*Instrução dada 1*.
Por favor, reescreva como uma lista JSON de strings as linhas dos registros que vão da linha com "The image size is (482, 301)." até o fim dos registros, ambas incluídas, com uma string por linha e sem as linhas em branco. Deixe as imagens de fora da resposta.

Neste contexto é importante salientar que os direitos fundamentais radicam num princípio axiológico que é a dignidade da pessoa humana impondo ima busca incessante dos melhores caminhos para a realização de um objectivo ideal e esta corrida atravessa momentos e sociedades incomparáveis. Em cada estádio é possível observar os direitos fundamentais com contornas distintos e formas que tendem a ajustar-se ao corpo da modernidade e à tendência que a evolução reclama. Com isto, pretendo esclarecer, que a realização da dignidade da pessoa humana, em cada momento histórico e em cada sociedade coloca desafios diferentes obrigando á transformação do catálogo dos direitos fundamentais.
A dimensão histórica é de extrema importância para a questão que agora se analisa.
Neste aspecto é possível recortar uma espécie de gerações de direitos fundamentais, e é nesta lógica de adaptação dos direitos fundamentais à gerações, que o Estado Pós Social e que vivemos, traz consigo uma terceira geração de direitos fundamentais e é um assumir de uma vertente garantista dos direitos fundamentais, enquanto instrumentos de defesa contra agressões dos poderes públicos (e mesmo privados) mas não significa o esquecimento da vertente social desses mesmos direitos.
Portanto daqui se conclui, que a moderna doutrina pretende exaltar a vertente negativa dos direitos fundamentais, concebendo-os como direitos de defesa contra agressões dos poderes públicos na esfera jurídico individual constitucionalmente protegida, ao mesmo tempo que cumpre uma dimensão positiva que se exige a colaboração dos poderes públicos para a realização plena e efectiva dos direitos constitucionalmente garantidos.

Princípios estruturantes do nosso sistema jurídico-ambiental

A Constituição portuguesa estabelece um conjunto de princípios fundamentais em matéria de ambiente que cabe agora analisar.

*Dados do exercício*.
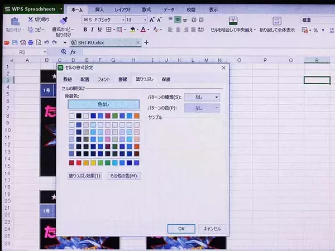Switch to the フォント tab in dialog
The width and height of the screenshot is (335, 251).
tap(104, 80)
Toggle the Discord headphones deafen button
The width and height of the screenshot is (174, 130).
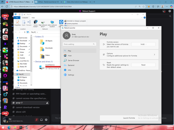coord(41,120)
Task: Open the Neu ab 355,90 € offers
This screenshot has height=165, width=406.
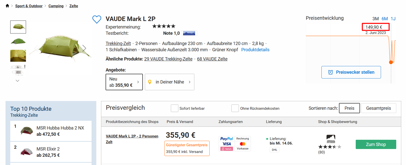Action: pos(124,82)
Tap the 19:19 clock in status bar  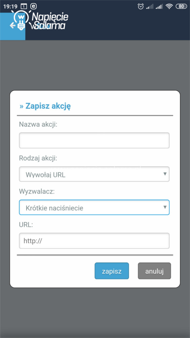[x=10, y=6]
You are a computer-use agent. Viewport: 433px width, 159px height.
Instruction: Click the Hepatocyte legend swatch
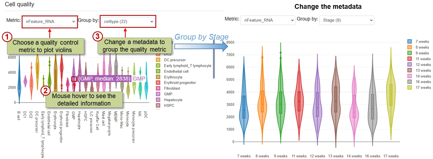(158, 100)
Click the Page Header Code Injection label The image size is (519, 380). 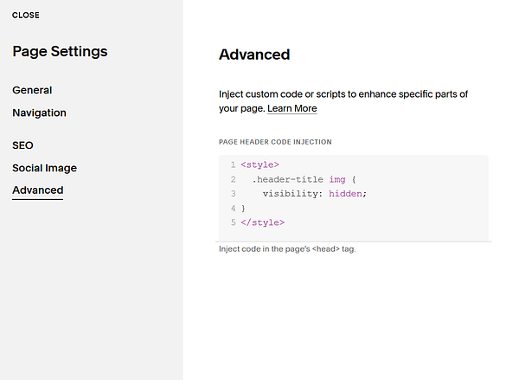point(275,142)
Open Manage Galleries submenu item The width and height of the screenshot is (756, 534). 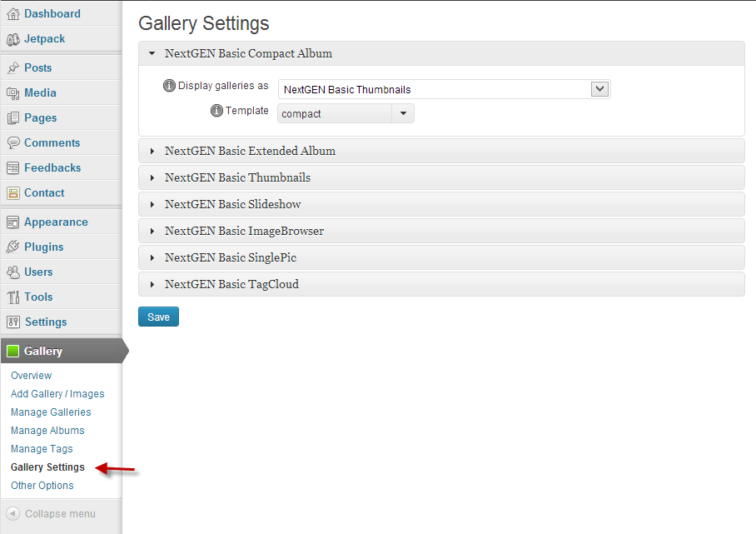click(51, 412)
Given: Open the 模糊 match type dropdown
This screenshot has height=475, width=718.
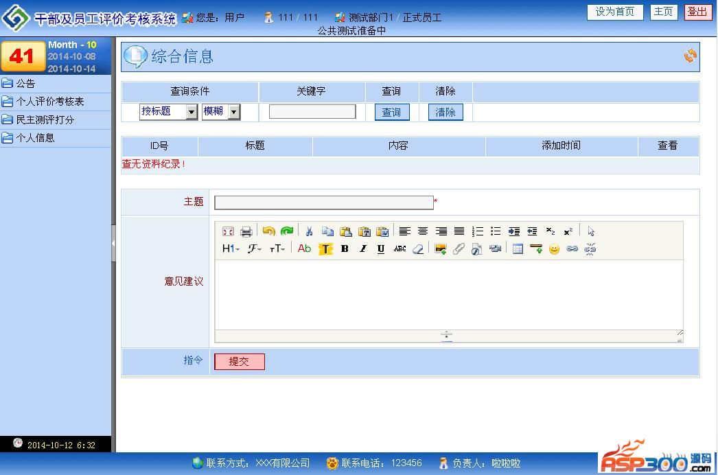Looking at the screenshot, I should [x=221, y=111].
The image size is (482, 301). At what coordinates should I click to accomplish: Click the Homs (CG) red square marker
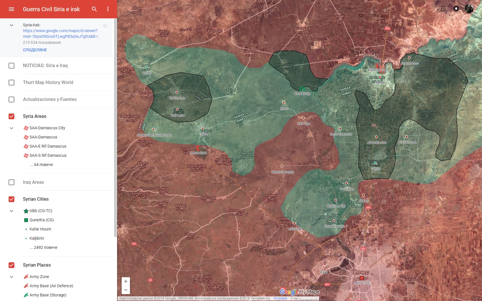[362, 278]
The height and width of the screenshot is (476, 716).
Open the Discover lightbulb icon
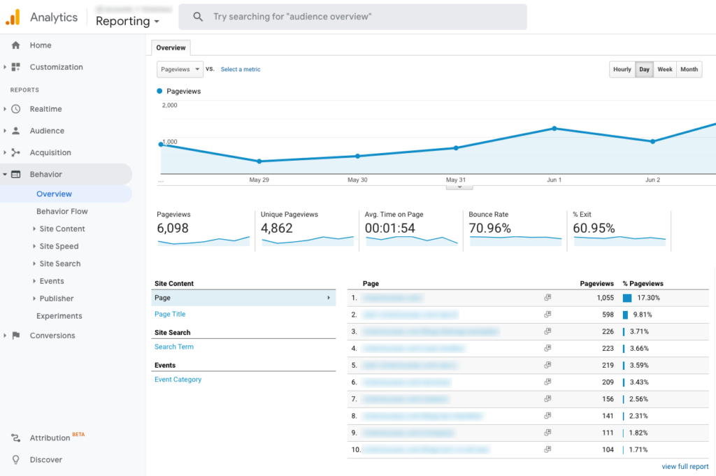pyautogui.click(x=15, y=460)
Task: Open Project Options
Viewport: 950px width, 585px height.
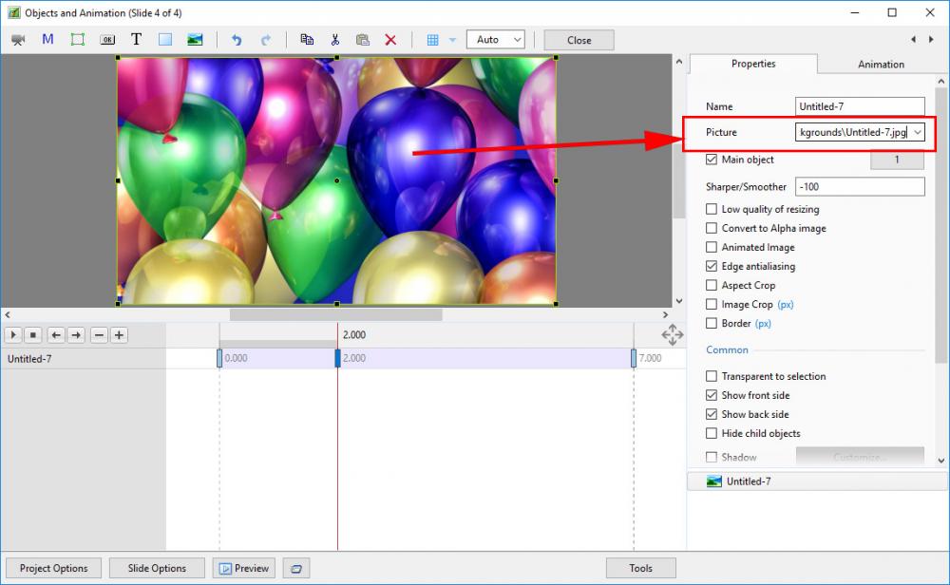Action: pos(53,568)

*Instrução dada 2*.
Responda com base no texto sobre direitos fundamentais:
(a) Em que princípio axiológico radicam os direitos fundamentais?
(b) Que geração de direitos fundamentais o Estado Pós Social traz consigo?
(c) Que vertente dos direitos fundamentais a moderna doutrina pretende exaltar?

*Resposta final 1*.
[
  "The image size is (482, 301). At what coordinates should I click to accomplish: Click the Homs (CG) red square marker",
  "[362, 278]",
  "The height and width of the screenshot is (476, 716).",
  "Open the Discover lightbulb icon",
  "pyautogui.click(x=15, y=460)",
  "Task: Open Project Options",
  "Viewport: 950px width, 585px height.",
  "Action: pos(53,568)"
]

*Resposta final 2*.
(a) Na dignidade da pessoa humana.
(b) Uma terceira geração de direitos fundamentais.
(c) A vertente negativa, que os concebe como direitos de defesa contra agressões dos poderes públicos.